A woman who lost her son in the bombing is comforted as they picket the Pan Am building in New York, Aug. 21, 1989. …
The White House said Sunday that the death of convicted Lockerbie bomber Abdel Basset Ali al-Megrahi closed "an unfortunate chapter" that opened when Scotland freed the former Libyan intelligence officer on humanitarian grounds in 2009.
"We have received confirmation from the Libyan government that Abdel Basset Ali al-Megrahi died earlier today," National Security Council spokesman Tommy Vietor said in a statement. "Megrahi's death concludes an unfortunate chapter following his release from prison in 2009 on medical grounds--a move we strongly opposed.
"As we have long said, we want to see justice for the victims of the Lockerbie bombing and their families," Vietor continued. "We will continue working with our new partners in Libya toward a full accounting of (slain Libyan strongman Moammar) Gadhafi's horrific acts."

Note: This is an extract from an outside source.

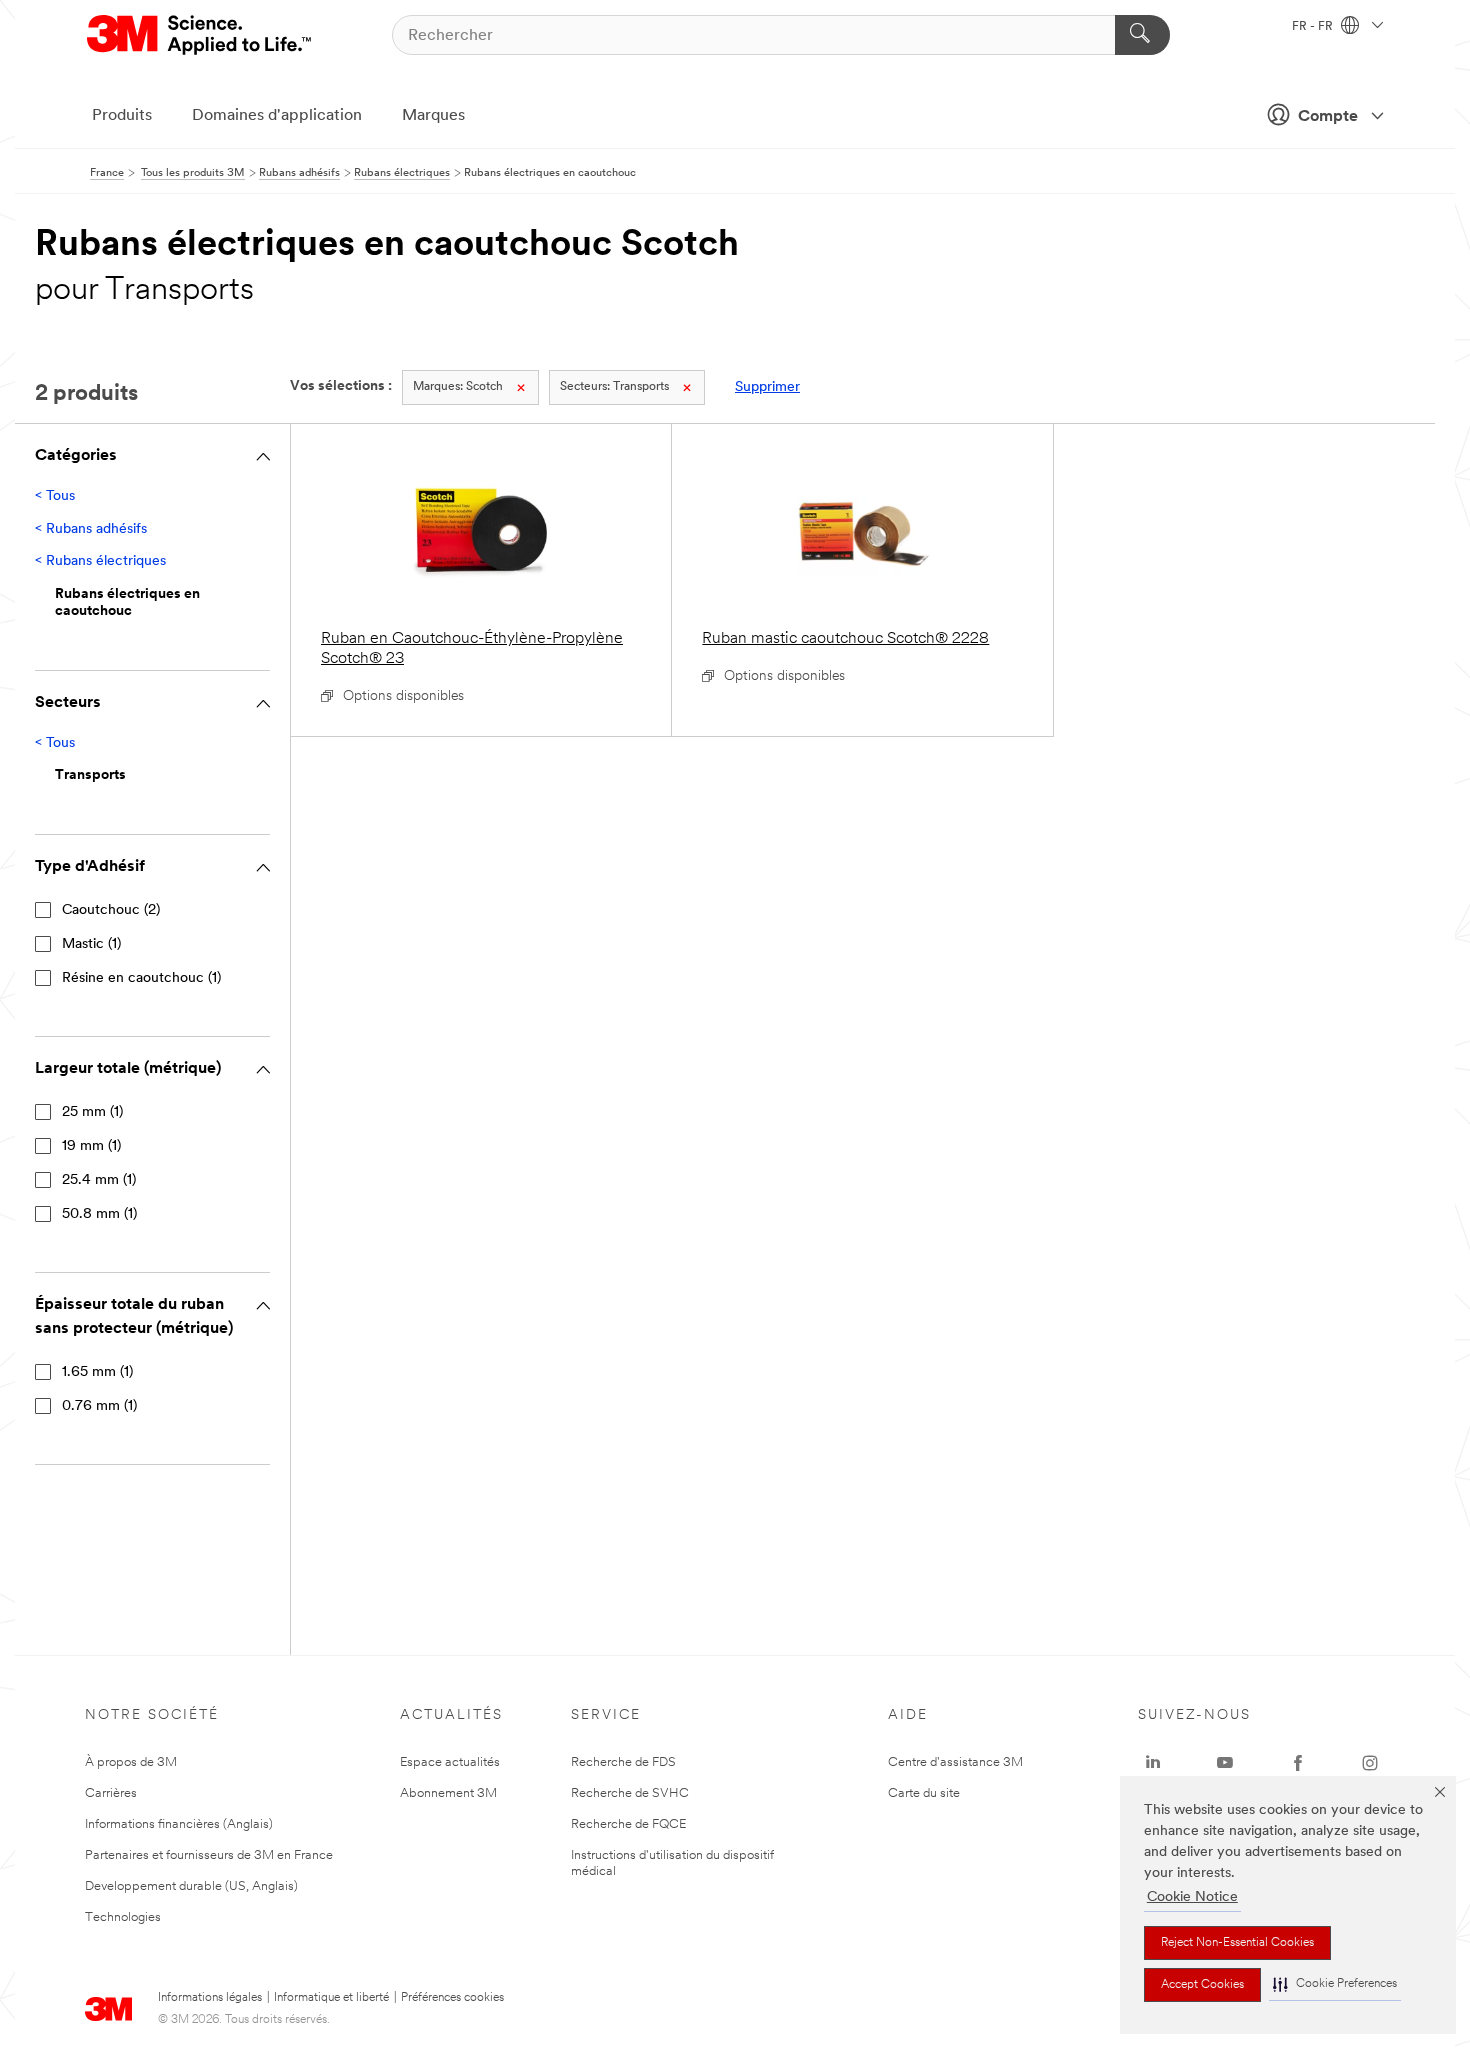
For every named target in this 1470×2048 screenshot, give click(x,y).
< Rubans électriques (100, 561)
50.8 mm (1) (99, 1214)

The bombing of the Pan Am 103 transatlantic flight to New York from London as it flew over Lockerbie, Scotland,on Dec. 21, 1988, killed 270 people--259 people on board and 11 people on the ground--making it the world's deadliest act of terror until the Sept. 11, 2001, terrorist attacks on New York and Washington.
Megrahi, who was sentenced to life in prison, said he was innocent. Scottish authorities released him in August 2009 on humanitarian grounds after he was diagnosed with terminal prostate cancer, as doctors gave him just months to live. That decision drew an international uproar fueled by allegations that it was motivated by British and Scottish interests in Libyan oil.